В ту пору для пастора, тем паче для датчанина из Скагена, сына рыбака и потомка многих поколений рыбаков, взращенного на камбале и копченом угре, в духе уважения к традициям и толерантности, микстура явно оказалась слишком горькой и жгучей. Он не сумел заглотить ее в один присест.
Потому-то в этот вечер Йохан Хансен прекратил препирательства, оглушительно хлопнул входной дверью, взлетел по каменной лестнице, сел в машину, издавшую характерное урчание своих роторов и поршней, и помчался прочь от семьи вдоль усаженной платанами набережной Ломбард.

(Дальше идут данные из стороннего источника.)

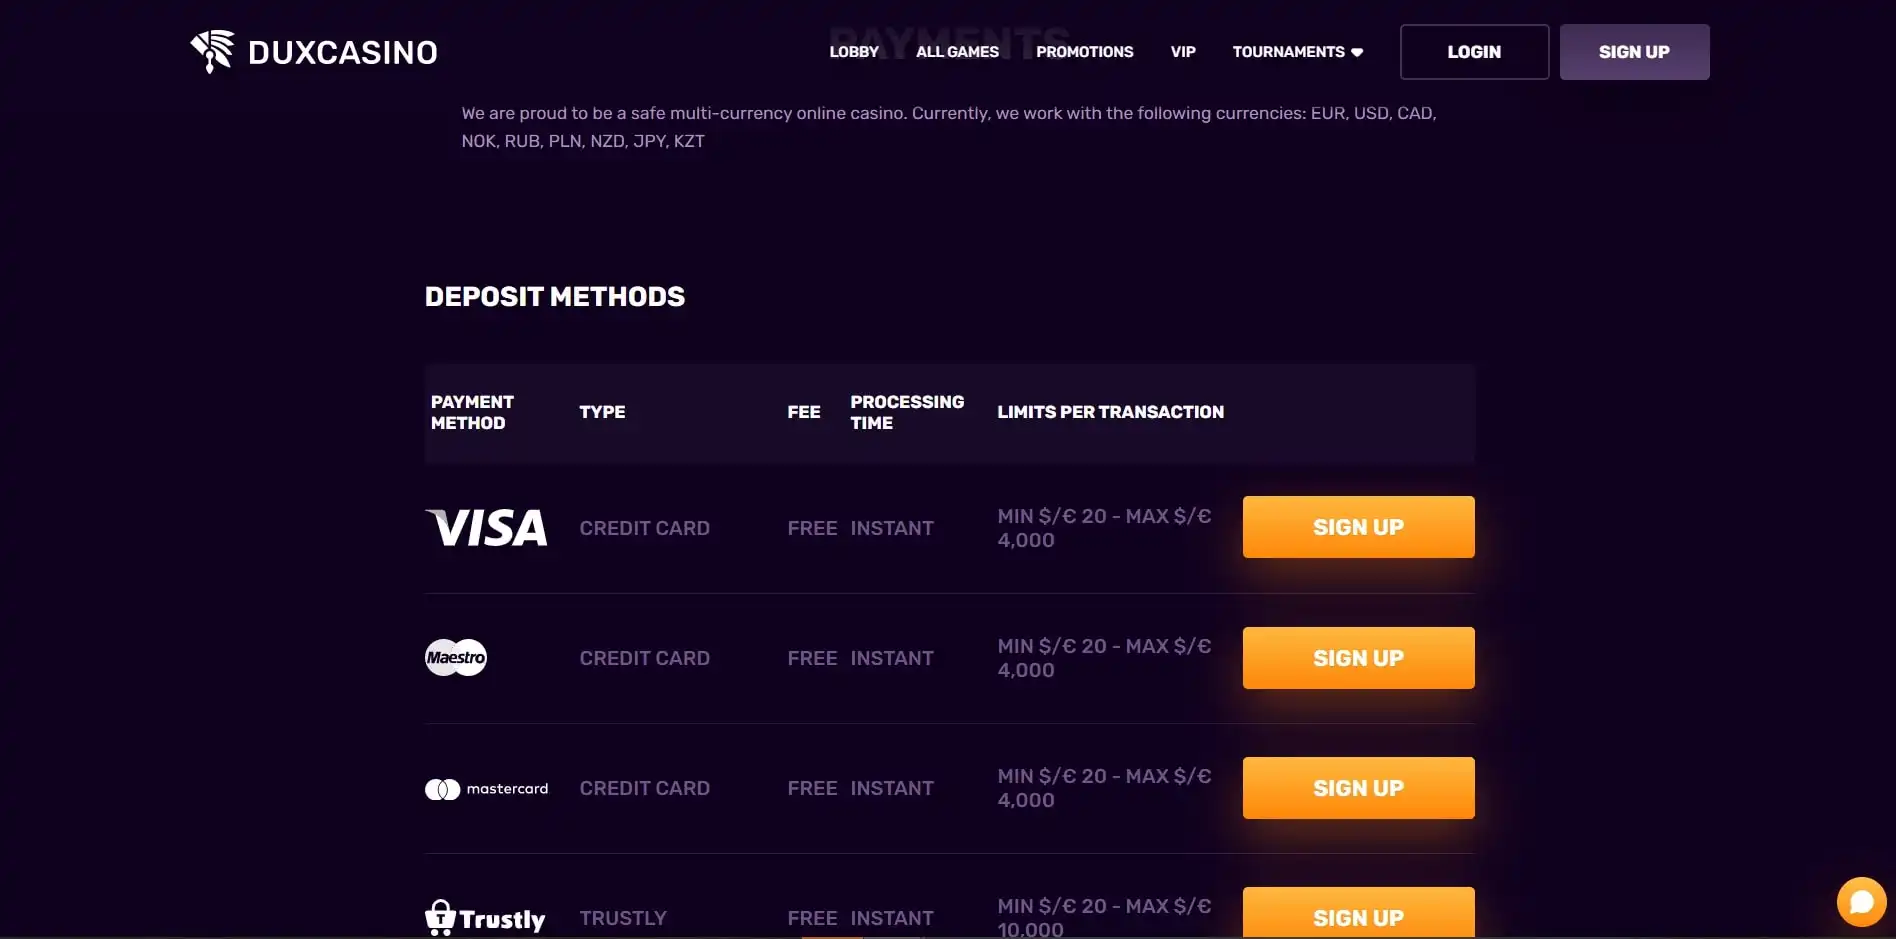Click the Deposit Methods heading
The width and height of the screenshot is (1896, 939).
[555, 297]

Неспособный тем не менее распутать нити добра и зла, неспособный предугадать, какие нравственные ориентиры будут у нового мира, неспособный даже найти в себе хоть искорку истинной веры.

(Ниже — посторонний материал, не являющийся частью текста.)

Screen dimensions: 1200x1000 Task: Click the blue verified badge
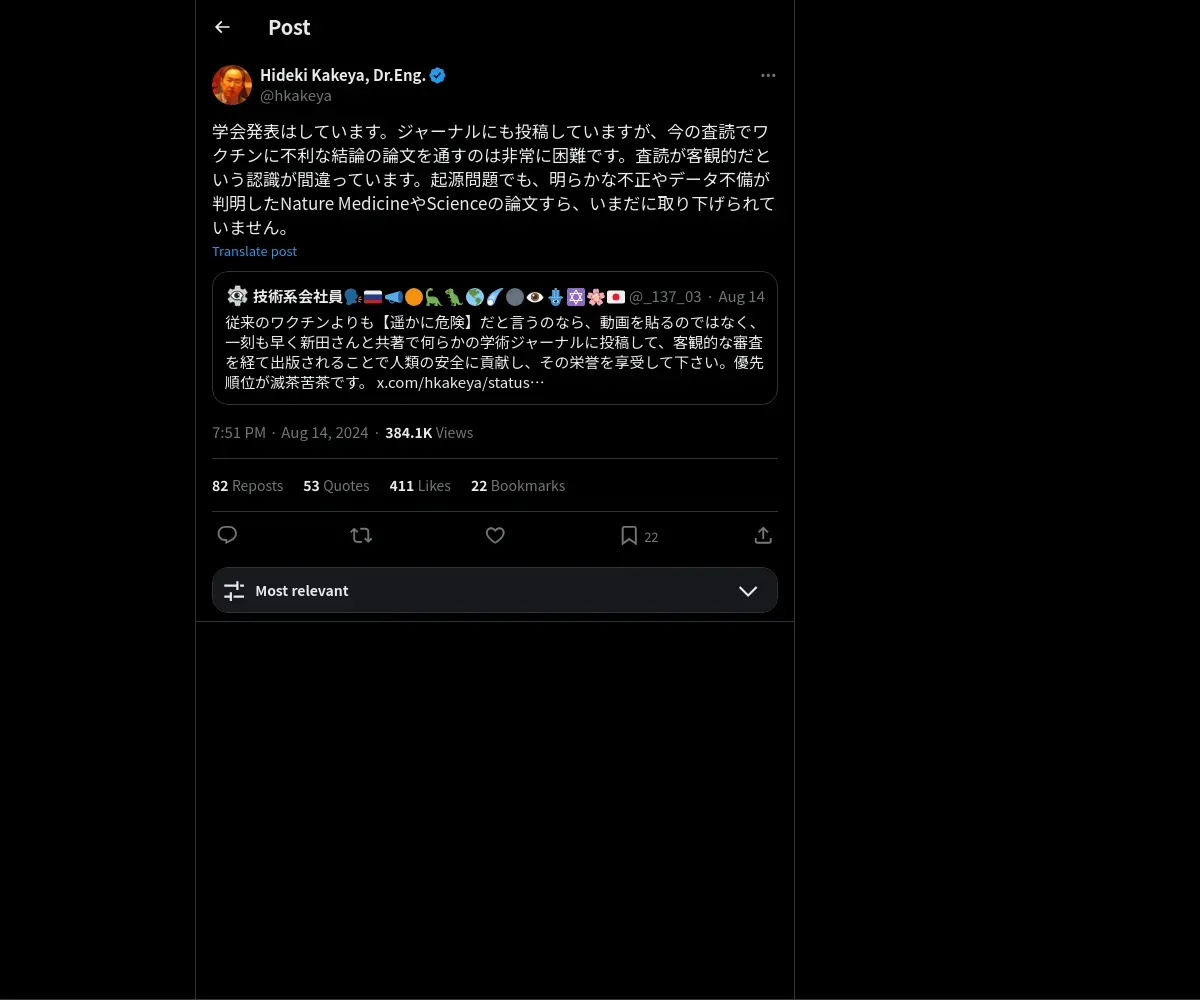[x=438, y=75]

Сегодня прогулка после обеда длилась недолго. На улице было минус двадцать, и немногие из нас согласились выйти подышать воздухом во двор тюрьмы. Патрик и я были среди этой немногочисленной группы, хотя я в принципе с трудом переношу такие низкие температуры, от которых перехватывает бронхи и леденеют конечности. Зато Хортон, казалось, был сделан из специального изотермического материала, нечувствительного к суровости здешней зимы. Я видел, как даже в еще более холодную погоду он, раздетый до футболки, ложился на скамейку для бодибилдинга и выполнял упражнения, словно в погожий весенний денек. Он любит таким образом метить свою территорию альфа-самца, выставляя напоказ недюжинный физический потенциал, чтобы произвести на всех впечатление и держать на расстоянии охранников и заключенных, большинство которых понимают только примитивный алфавит инстинктов и язык устрашения.
Сегодня Патрик впервые заговорил со мной о своем отце, преподавателе машиностроения в колледже общего и профессионального образования. Он ни разу не видел, чтобы этот человек ездил в отпуск или вообще отдыхал; он неустанно трудился на ниве образования, со страстью подготавливая сотни юношей и девушек к их будущей профессии, и вследствие этого, как считал Патрик, окончательно забросил жену и троих детей, которых привычно не замечал, когда возвращался домой с работы.
– Сперва, когда мы были маленькие, мы с братом и сестрой удивлялись, спрашивали себя, что же мы такого плохого сделали, чтобы он так к нам относился. Как-то раз мы даже спросили у матери. И тут она дала нам самый мудацкий ответ из всех возможных мудацких ответов: «У него много работы». Мы, конечно, сразу поняли, что мать просто не хочет с нами обо всем этом говорить. Тогда мы стали вести себя так же, как он, жили сами по себе так, словно его вовсе не было. И потом как-то раз я все-таки решил потереться возле его колледжа, чтобы посмотреть, как отец ведет себя с другими. И вот, блядь, в перерыве между двумя занятиями я увидел его таким, каким никогда не видел дома: он вел себя как молодой пацан, со всеми разговаривал, улыбался, шутил с этими своими долбаными учениками, смотрел на этих ребят так, словно они его родные дети. И вот что самое плохое во всей этой истории: казалось ведь, что он их любит, взаправду любит и что за эту переменку он сказал им больше, чем нам за всю нашу жизнь. Я прямо плакал в тот день, вот клянусь тебе! Ничего не сказал брату и сестре. Так и жили во всей этой ненормальной хрени, и как только стало возможно, я свалил из дома. Сейчас этот мудак на пенсии. Мать по-прежнему живет с ним. Я иногда звоню ей по телефону. О нем мы не говорим, как будто он умер.